• Material to process:
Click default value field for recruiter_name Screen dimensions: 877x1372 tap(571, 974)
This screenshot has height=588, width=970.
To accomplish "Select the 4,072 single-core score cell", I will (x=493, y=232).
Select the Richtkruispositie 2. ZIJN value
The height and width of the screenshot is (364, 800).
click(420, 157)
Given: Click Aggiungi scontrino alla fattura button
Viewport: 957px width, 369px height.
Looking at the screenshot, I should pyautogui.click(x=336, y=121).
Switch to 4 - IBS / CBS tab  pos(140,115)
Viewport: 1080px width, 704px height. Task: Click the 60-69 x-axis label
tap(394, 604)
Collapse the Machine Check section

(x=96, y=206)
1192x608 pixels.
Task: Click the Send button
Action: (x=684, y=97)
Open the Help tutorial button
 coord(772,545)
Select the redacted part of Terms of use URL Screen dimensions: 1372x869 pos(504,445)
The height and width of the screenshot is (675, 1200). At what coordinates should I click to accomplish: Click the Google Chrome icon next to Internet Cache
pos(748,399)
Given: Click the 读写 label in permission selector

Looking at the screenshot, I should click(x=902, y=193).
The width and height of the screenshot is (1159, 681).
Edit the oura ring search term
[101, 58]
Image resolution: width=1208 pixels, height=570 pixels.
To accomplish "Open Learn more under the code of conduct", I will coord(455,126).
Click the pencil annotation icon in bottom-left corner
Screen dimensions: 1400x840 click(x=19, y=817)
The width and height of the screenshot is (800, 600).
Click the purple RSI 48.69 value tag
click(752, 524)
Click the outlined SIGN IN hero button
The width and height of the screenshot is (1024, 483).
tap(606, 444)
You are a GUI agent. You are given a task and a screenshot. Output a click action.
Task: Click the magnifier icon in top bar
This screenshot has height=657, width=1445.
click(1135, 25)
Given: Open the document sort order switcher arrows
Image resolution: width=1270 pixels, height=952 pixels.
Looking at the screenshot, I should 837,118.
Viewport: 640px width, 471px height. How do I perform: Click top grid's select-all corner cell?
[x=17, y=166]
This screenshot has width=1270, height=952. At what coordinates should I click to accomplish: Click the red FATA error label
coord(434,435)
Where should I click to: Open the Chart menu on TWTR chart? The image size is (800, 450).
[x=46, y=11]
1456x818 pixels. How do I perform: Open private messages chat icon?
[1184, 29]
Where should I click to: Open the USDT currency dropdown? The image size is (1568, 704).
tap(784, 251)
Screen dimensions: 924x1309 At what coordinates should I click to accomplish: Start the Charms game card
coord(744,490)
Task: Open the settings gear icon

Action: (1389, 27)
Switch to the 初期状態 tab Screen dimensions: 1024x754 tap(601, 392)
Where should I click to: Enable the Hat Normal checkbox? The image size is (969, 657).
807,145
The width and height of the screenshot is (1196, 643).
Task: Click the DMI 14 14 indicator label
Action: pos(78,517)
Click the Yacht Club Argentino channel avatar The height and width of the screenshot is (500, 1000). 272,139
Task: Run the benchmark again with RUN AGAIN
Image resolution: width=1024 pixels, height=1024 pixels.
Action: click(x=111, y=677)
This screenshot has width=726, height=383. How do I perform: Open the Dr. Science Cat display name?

• Exercise details: Give again, word for word, every line of the listing above from the one with "Viewport: 957px width, 369px height." to the one with "Select the redacted", both inclusive, and nothing beyond them.

• Output for this exercise:
Viewport: 957px width, 369px height.
Looking at the screenshot, I should pyautogui.click(x=336, y=121).
Switch to 4 - IBS / CBS tab  pos(140,115)
Viewport: 1080px width, 704px height. Task: Click the 60-69 x-axis label
tap(394, 604)
Collapse the Machine Check section

(x=96, y=206)
1192x608 pixels.
Task: Click the Send button
Action: (x=684, y=97)
Open the Help tutorial button
 coord(772,545)
Select the redacted part of Terms of use URL Screen dimensions: 1372x869 pos(504,445)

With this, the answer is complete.